Tag Archives: film forum

HEAVEN’S GATE

Isabelle Huppert and Kris Kristofferson waltz their way through HEAVEN’S GATE

Isabelle Huppert and Kris Kristofferson waltz their way through HEAVEN’S GATE

HEAVEN’S GATE (Michael Cimino, 1980)
Film Forum
209 West Houston St.
March 22-28
212-727-8110
www.filmforum.org

When I was a kid in school, one of the first movies I ever reviewed was Heaven’s Gate, Michael Cimino’s brazenly overbudget famous Hollywood disaster. Incensed that professional film critics were obsessed with the meta surrounding the making of the epic Western instead of simply taking it for what it was, I was determined to treat it like any other movie, forgetting about all the behind-the-scenes gossip and tales of financial gluttony. And what I found back then was that it was a noble failure, a bold exercise in genre that had its share of strong moments but ultimately fell apart, leaving me dissatisfied and disappointed but glad I had seen it; I did not want my three-plus hours back. In fact, I probably would have checked out the rumored five-hour version if it had been shown, hoping it would fill in the many gaps that plagued the official theatrical release. More than thirty years later, Cimino’s follow-up to his Oscar-winning sophomore effort, The Deer Hunter, has returned in a 216-minute digital restoration supervised by Cimino, playing March 22-28 at Film Forum, and it does indeed shed new light on the unfairly ridiculed work, which is still, after all this time, a noble failure. Inspired by the 1882 Johnson County War in Wyoming, the film stars Kris Kristofferson as Jim Averill, a Harvard-educated lawman hired by a group of immigrants, called “citizens,” whose livelihood — and lives — are being threatened by a wealthy cattlemen’s association run by the elitist Frank Canton (Sam Waterston). The association has come up with a kill list of 125 citizens, offering fifty dollars for each murder, a plan that has been authorized all the way up to the president of the United States. Leading the way for the cattlemen is hired killer Nate Champion (Christopher Walken), who has a particularly fierce aversion to the foreign-speaking immigrants. With a major battle on the horizon, Averill and Champion also fight for the love of the same woman, the luminous Ella Watson (Isabelle Huppert), a successful madam who soon finds herself in the middle of the controversy.

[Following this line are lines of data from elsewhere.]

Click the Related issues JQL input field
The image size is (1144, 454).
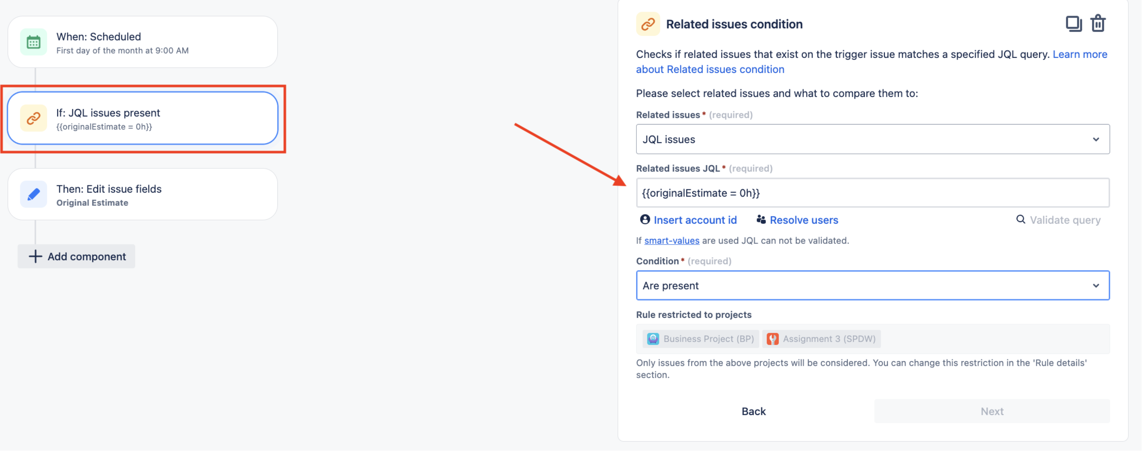(x=874, y=193)
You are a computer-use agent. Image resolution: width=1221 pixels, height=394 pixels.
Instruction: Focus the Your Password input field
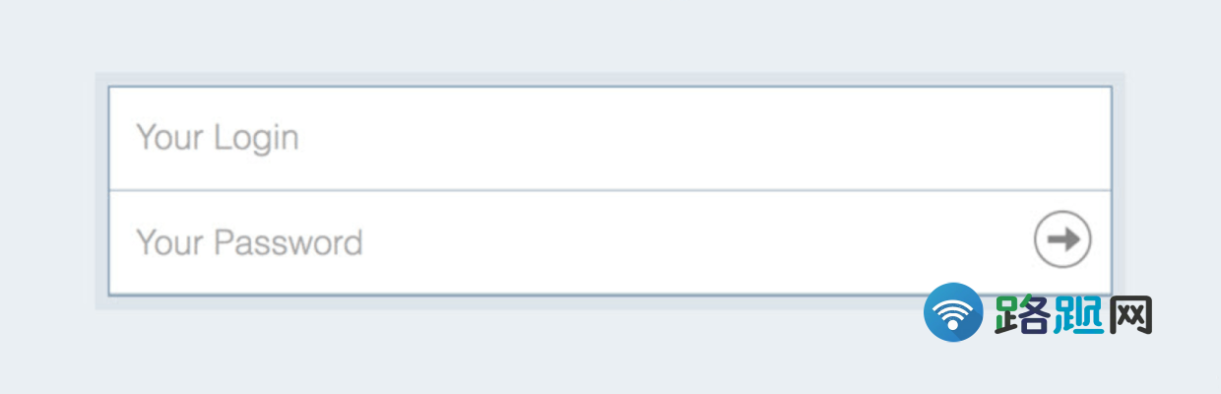(610, 242)
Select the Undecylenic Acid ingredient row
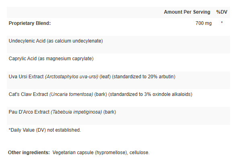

Christopher Walken sets his sights on immigrants in epic Western

Christopher Walken sets his sights on immigrants in epic Western

Heaven’s Gate is beautifully photographed by Vilmos Zsigmond, the first half bathed in sepia tones, with many shots evoking Impressionist painting. The narrative, which begins in Harvard in 1870 before jumping to 1890 Wyoming, moves far too slowly, with underdeveloped relationships and characters that don’t pay off in the long run, especially John Hurt as Billy Irvine, who wanders around lost throughout the film. Using a gentle rendition of Strauss’s “The Blue Danube” as a musical motif, Cimino creates repetitive scenes that start too early and go on too long, choosing style over substance, resulting in too much atmosphere and not enough motivation. The all-star cast also includes Joseph Cotten, Jeff Bridges, Brad Dourif, Richard Masur, Eastwood regular Geoffrey Lewis, Terry O’Quinn, Tom Noonan, and Mickey Rourke, but most of them are wasted in minor roles that are never fully developed. Whereas the film began by calling to mind such works as Akira Kurosawa’s Yojimbo, John Ford’s My Darling Clementine, and Robert Altman’s McCabe & Mrs. Miller, it devolves into Sam Peckinpah-lite as rape and violence take center stage, along with silly plot twists and clichéd dialogue, much of which is hard to make out. However, all of that does not add up to one of the worst movies ever made, despite its inclusion on many such lists. It even feels oddly relevant today, as America continues to debate immigration laws. But in the end it’s just a film that tried too hard, focusing on the wrong things. Back in 1980, I wanted to see the supposed five-hour version; now I think I’d prefer to see a two-hour Heaven’s Gate that would just get to the point.

THE LOST WEEKEND

Would-be writer Don Birnam (Ray Milland) battles his demons in Billy Wilder classic THE LOST WEEKEND

Would-be writer Don Birnam (Ray Milland) battles his demons in Billy Wilder classic, THE LOST WEEKEND

THE LOST WEEKEND (Billy Wilder, 1945)
Film Forum
209 West Houston St.
Monday, March 18, $12.50, 7:25
212-727-8110
www.filmforum.org

Ray Milland won an Oscar as Best Actor for his unforgettable portrayal of Don Birnam in Billy Wilder’s The Lost Weekend, starring as a would-be writer who can see life only through the bottom of a bottle. Having just gotten sober, he is off to spend the weekend with his brother (Phillip Terry), but Don is able to slip away from his girlfriend, Helen (Jane Wyman), and his sibling and hang out mostly with Nat the bartender (Howard Da Silva) and plenty of inner demons. One of the misunderstood claims to fame of Wilder’s classic drama is that it was shot in P. J. Clarke’s on Third Ave.; although the bar in the film was based on Clarke’s, the set was re-created in Hollywood, which doesn’t take anything away from this heartbreaking tale that will not have you running to the nearest watering hole after you see it. The Lost Weekend, which won three other Academy Awards — Best Screenplay (Wilder and Charles Brackett), Best Director (Wilder), and Best Picture — is screening March 18 at 7:25 at Film Forum and will be introduced by Blake Bailey, author of the new biography Farther & Wilder: The Lost Weekends and Literary Dreams of Charles Jackson (Knopf, March 13, 2013, $30), about the author of such books as The Lost Weekend and The Fall of Valor, and will be followed by a book signing. Bailey, who has also written biographies of John Cheever and Richard Yates, is currently working on a major bio of Philip Roth; the new documentary Philip Roth: Unmasked, will be playing at Film Forum for free March 13-19.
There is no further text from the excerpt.